*** Opening of Extracted entries ***

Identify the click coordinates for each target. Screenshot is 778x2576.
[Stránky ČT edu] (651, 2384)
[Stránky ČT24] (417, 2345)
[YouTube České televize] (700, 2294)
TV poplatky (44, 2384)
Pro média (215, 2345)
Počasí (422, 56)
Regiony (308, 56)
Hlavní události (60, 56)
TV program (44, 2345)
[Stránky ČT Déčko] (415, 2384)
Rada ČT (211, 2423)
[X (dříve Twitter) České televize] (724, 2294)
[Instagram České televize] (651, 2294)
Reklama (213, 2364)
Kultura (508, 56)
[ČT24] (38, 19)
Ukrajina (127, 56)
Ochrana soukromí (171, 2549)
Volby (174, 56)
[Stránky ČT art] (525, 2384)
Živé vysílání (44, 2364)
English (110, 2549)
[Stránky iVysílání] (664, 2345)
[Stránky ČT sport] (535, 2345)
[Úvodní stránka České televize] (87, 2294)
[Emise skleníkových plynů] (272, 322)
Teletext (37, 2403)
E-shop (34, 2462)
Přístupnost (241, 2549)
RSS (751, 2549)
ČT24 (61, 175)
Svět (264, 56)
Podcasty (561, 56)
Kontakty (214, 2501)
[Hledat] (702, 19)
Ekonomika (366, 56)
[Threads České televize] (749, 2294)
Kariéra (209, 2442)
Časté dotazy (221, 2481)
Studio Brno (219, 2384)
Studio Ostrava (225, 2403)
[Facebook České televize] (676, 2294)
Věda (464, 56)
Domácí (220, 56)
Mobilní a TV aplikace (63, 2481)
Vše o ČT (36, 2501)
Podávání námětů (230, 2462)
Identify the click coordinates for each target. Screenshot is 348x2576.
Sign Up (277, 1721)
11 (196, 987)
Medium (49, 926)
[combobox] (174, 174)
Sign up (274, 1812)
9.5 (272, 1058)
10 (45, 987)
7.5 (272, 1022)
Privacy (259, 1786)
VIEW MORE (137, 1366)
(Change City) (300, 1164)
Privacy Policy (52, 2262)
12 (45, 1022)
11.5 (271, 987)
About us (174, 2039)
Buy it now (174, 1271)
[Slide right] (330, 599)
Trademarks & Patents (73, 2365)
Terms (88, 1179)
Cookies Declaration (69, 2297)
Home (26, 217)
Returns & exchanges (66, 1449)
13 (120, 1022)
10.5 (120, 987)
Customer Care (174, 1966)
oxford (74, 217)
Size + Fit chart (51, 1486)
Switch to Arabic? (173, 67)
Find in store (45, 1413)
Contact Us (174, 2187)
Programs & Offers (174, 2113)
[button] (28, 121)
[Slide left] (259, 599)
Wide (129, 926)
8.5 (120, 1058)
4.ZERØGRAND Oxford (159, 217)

*** Close of Extracted entries ***
*** Opening of Extracted entries ***

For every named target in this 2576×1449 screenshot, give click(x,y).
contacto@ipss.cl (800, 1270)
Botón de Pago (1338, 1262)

*** Close of Extracted entries ***

Starting at the line that has "[Stránky ČT Déčko] (415, 2384)" in the records above, restate word for word every line until the one that has "Cookies Declaration (69, 2297)", and include that one as well.

• [Result of this exercise]:
[Stránky ČT Déčko] (415, 2384)
Rada ČT (211, 2423)
[X (dříve Twitter) České televize] (724, 2294)
[Instagram České televize] (651, 2294)
Reklama (213, 2364)
Kultura (508, 56)
[ČT24] (38, 19)
Ukrajina (127, 56)
Ochrana soukromí (171, 2549)
Volby (174, 56)
[Stránky ČT art] (525, 2384)
Živé vysílání (44, 2364)
English (110, 2549)
[Stránky iVysílání] (664, 2345)
[Stránky ČT sport] (535, 2345)
[Úvodní stránka České televize] (87, 2294)
[Emise skleníkových plynů] (272, 322)
Teletext (37, 2403)
E-shop (34, 2462)
Přístupnost (241, 2549)
RSS (751, 2549)
ČT24 (61, 175)
Svět (264, 56)
Podcasty (561, 56)
Kontakty (214, 2501)
[Hledat] (702, 19)
Ekonomika (366, 56)
[Threads České televize] (749, 2294)
Kariéra (209, 2442)
Časté dotazy (221, 2481)
Studio Brno (219, 2384)
Studio Ostrava (225, 2403)
[Facebook České televize] (676, 2294)
Věda (464, 56)
Domácí (220, 56)
Mobilní a TV aplikace (63, 2481)
Vše o ČT (36, 2501)
Podávání námětů (230, 2462)
Identify the click coordinates for each target. Screenshot is 348x2576.
Sign Up (277, 1721)
11 (196, 987)
Medium (49, 926)
[combobox] (174, 174)
Sign up (274, 1812)
9.5 (272, 1058)
10 (45, 987)
7.5 (272, 1022)
Privacy (259, 1786)
VIEW MORE (137, 1366)
(Change City) (300, 1164)
Privacy Policy (52, 2262)
12 (45, 1022)
11.5 (271, 987)
About us (174, 2039)
Buy it now (174, 1271)
[Slide right] (330, 599)
Trademarks & Patents (73, 2365)
Terms (88, 1179)
Cookies Declaration (69, 2297)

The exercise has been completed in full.